Coelho, whose novels are enriched with the spiritual data of the distorting followers of ancient religions, advocates for abandoning these religions under the pretext of religious conflicts and in pursuit of universal peace. He suggests replacing the lofty stature of every religion with his findings, which lack any connection to God and, like constructed religions, distort truths. This absolute rejection of religion leads to opposition against true divine religion as well.

The Alchemist is a book that Iranian youth are systematically exposed to. They read it, highlighting passages relevant to their lives to internalize and live by them. To achieve personal aspirations and goals, even if incorrect, incompatible with their nature, or blasphemous, they pursue them through any means, trusting any sign, with pride in a will that breaks all barriers and the magical force of their personal legend that unveils mysteries. They feel no need for divine religion.

Moreover, Coelho does not relent, explicitly warning youth against all religions, even healthy divine ones, while obligating them to uphold and practice the rituals and traditions he recommends in place of religious rites, as well as to accept his distortions of truths.

The Alchemist is a clear example of ornate spiritual rhetoric and deceptive allure through the magic of beautiful expressions and manipulative chaos-writing. Lacking intrinsic meaning, it merely indulges in fantasy and occasionally imposes its dictates to suppress rational critique, compelling the reader through suggestion to adhere to them. Instead of the Magi’s spiritual truths, it conveys a constructed, chaotic pseudo-spirituality.

Employing limited and superficial spiritual meanings, The Alchemist is a pseudo-spirituality crafted with ornate rhetoric, elegant prose, and wordplay that, philosophically, lacks formation and meaning. It suffers from confusion, fragmentation, incoherent writing, and internal contradictions, lacking cohesion and consistency in the narrative, resulting in aimless wandering.

Coelho excessively suppresses religious rituals and ordinances. In The Alchemist, he mocks prostration, the pinnacle of corporeal worship grounded in religious insight and belief. As previously noted, religion is realized through assent to belief, submission to God and His decree, and acting upon it. Thus, performing religious rituals is integral to religion. Religion is an inner authority and a conscientious force that manifests, shines, and flourishes through external acts and rituals. Prayer, for instance, is a corporeal worship that gives practical and bodily structure to religious beliefs, enabling the body to practice piety with humility.

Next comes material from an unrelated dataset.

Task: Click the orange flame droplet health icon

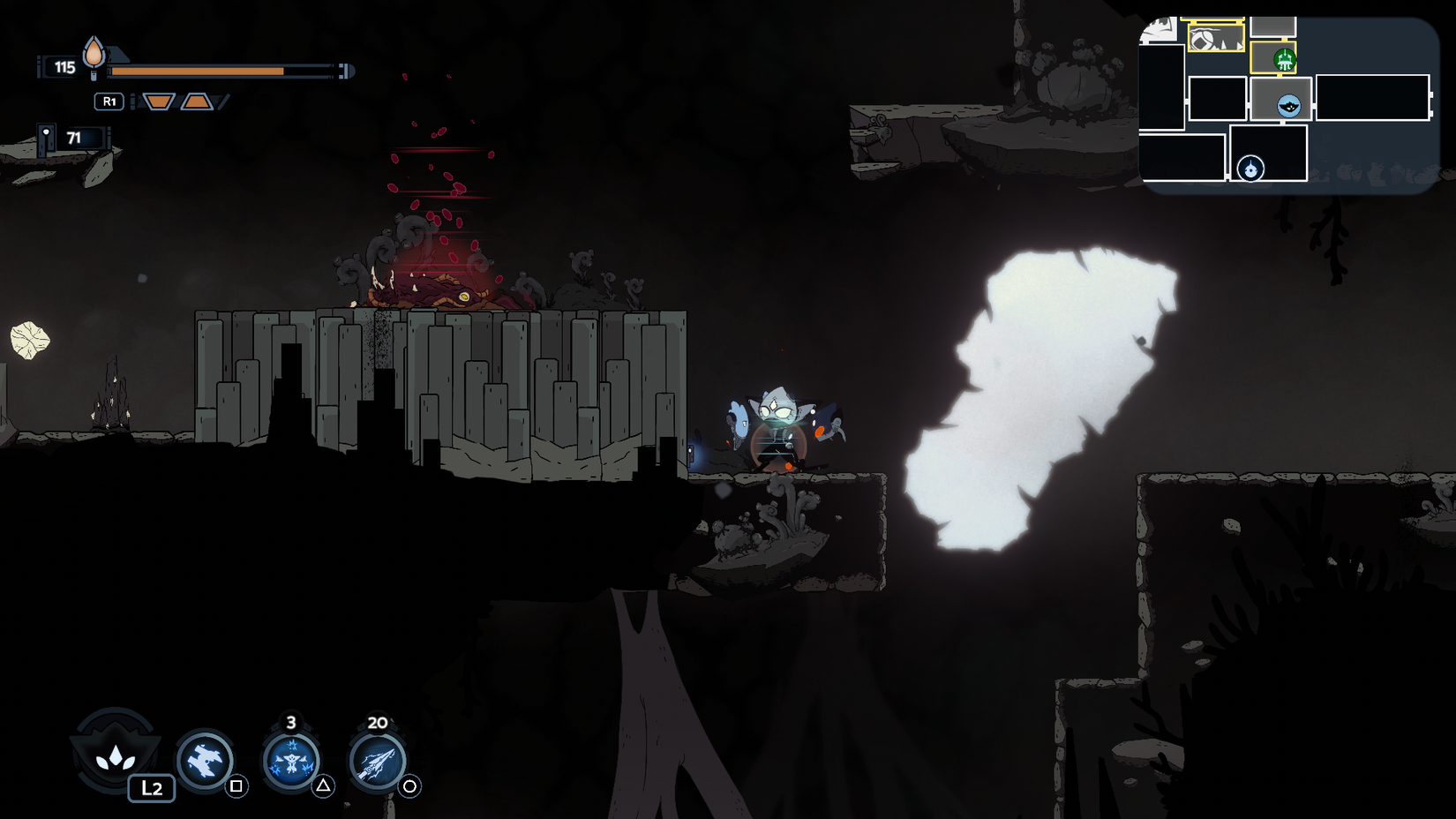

While The Alchemist speaks of human decrees and the necessity of freedom to attain this truth, it fails to accurately delineate the path of living according to God’s will and desire, as the author himself lacks a healthy divine religion. Coelho’s spirituality does not transcend imagination, and he has not traversed the divine path of receiving and acting upon God’s decree, nor lived within God’s will. He has mistaken detours for the straight path of human truth, detours he prefers to portray as mysterious and magical, with their discovery constituting his constructed spirituality. He assumes no responsibility to justify or scientifically explain this magical world and pseudo-spirituality, preferring the ease of rebellious pseudo-spiritual writing over the rigor of scientific inquiry, rationality, and methodical calculations. Thus, The Alchemist is neither based on a precise understanding of existence and its phenomena nor a philosophical or epistemological work.

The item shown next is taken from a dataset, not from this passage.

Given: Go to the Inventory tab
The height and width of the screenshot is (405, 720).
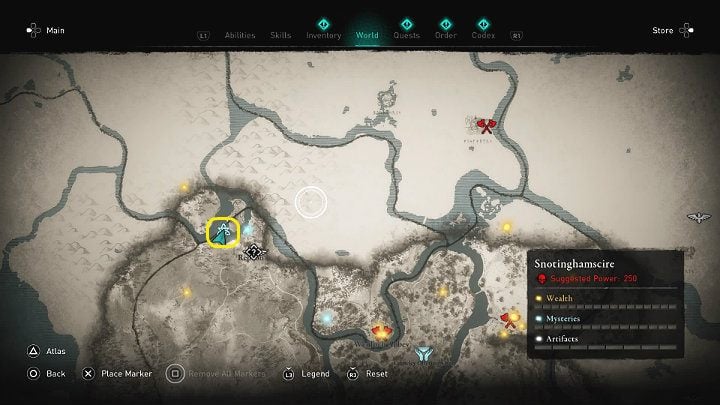Looking at the screenshot, I should point(323,36).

In his pseudo-spirituality, Coelho promotes universal peace. As previously stated, universal peace is a grand deception. In a world with Russian and Israeli overlords where every possible peace is rendered impossible, can one pursue the dream of universal peace?

Coelho enjoys the support of the colonial world and global political elites. The Jewish Agency, in the form of the Zionist regime and at the level of Shimon Peres, acknowledged and honored his secular, anti-religious pseudo-spirituality in 1999.

Buddhism and Western Thinkers

In the West, Arthur Schopenhauer (1788–1860), an influential German philosopher, fully believed in the salvific path of Buddhism. Following Buddhism, he considered lust, avarice, anger, and pride as the four cardinal sins, and nobility, generosity, kindness, and humility—qualities of the will—as the four supreme and foundational virtues in ethics.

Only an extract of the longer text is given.